The office in front of me was large, not like any office I had ever seen before. Windows covered the entire outside wall from ceiling to floor, showing the beautiful weather and the city beyond. There was a large, round table off to the right and a couch with a coffee table on the left side of the office. Behind them was a large projection of the two scenarios I’ve been working on with Colin for the past week.

“Eve,” Colin called out my name and I glanced at him and a table full of other executives sitting around the large conference table.

“Hi,” I answered, ignoring everyone else in the room. I have gotten used to curious glances from Colin’s visitors or hallway passersby over the last two months.

“I’m sorry to call you on the spot.” Colin’s apologetic, gentle voice soothed so I focused on that. He didn’t seem to mind my lack of emotions or words.

I didn’t respond but just nodded. I felt like he was used to me and didn’t expect many words anymore.

“I know you explained why this scenario made more sense,” he started, “...but my mind has been so focused on the cons that I can’t remember your justification in detail.”

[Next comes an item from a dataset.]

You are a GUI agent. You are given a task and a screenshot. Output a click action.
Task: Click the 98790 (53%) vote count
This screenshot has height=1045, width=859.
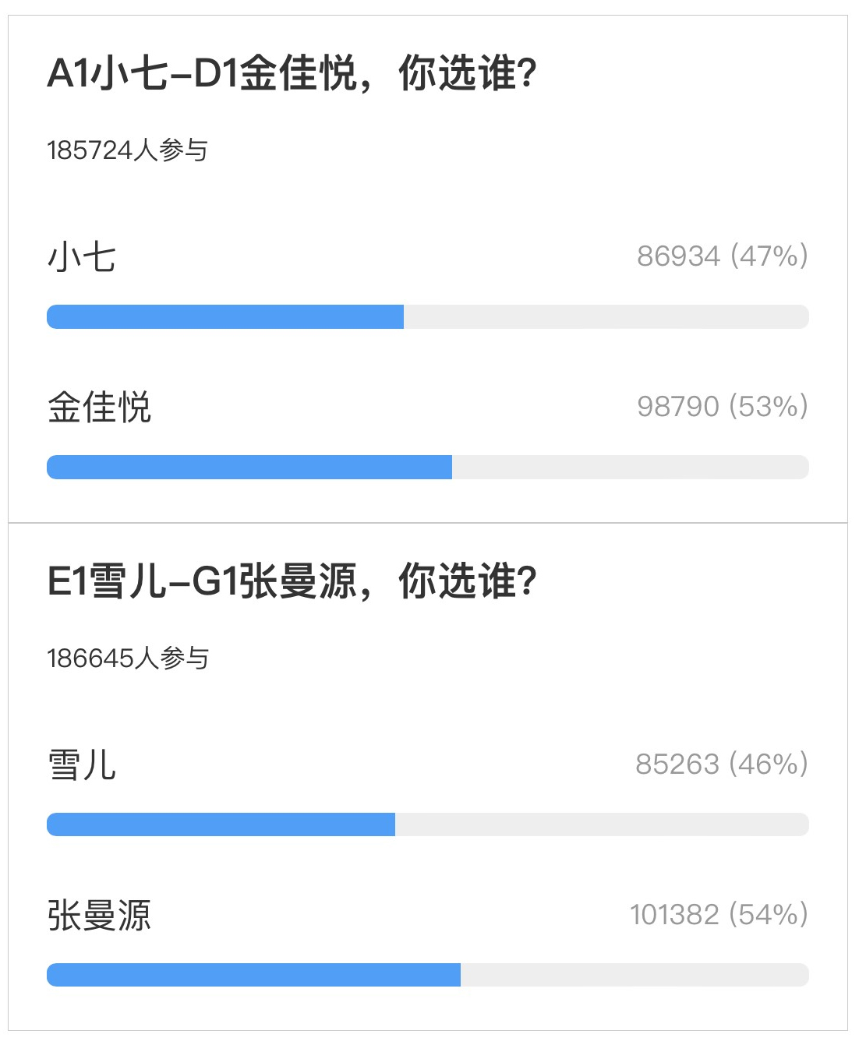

All eyes from the round table were focused on me. I felt the pressure of all the eyes from the table, but I didn’t look towards them. I ignored them all as I walked and stood in front of the projected board. I didn’t look behind me to see whether they were paying attention or not. Instead, I pointed to the first scenario and outlined the timeline.

“This scenario seemingly makes more sense since the return happens at fifteen months at current revenue, generating volume,” I explained in a quiet but firm voice.

I didn’t have to worry about anyone not hearing me because the room was dead quiet. I pointed to the second scenario. “However, this later scenario, although requiring greater capital initially, allows for increased revenue and with conservative estimates would allow return investment within eleven months.”

“And what makes you think increased revenue is possible?” A deep, manly voice reached me and I turned towards it.

In the far corner of the room, there was a huge executive desk that dominated the space. I wasn’t sure how I missed it when I came in. A man stood up and came around the desk.

I felt like someone pulled a rug from underneath my feet. My heart stopped beating and an overwhelming ache swelled in my chest. I stared at the handsome face with the familiar features I’d been dreaming about and missing for the past ten months.

Last two months down the drain!The thought was desperate as my hands shook by my side.

He moved with confidence, power oozing from his body. He leaned casually against the desk, facing the rest of the room and the executives, his intense gaze on me.

How is this possible?The thought kept repeating over and over in my head.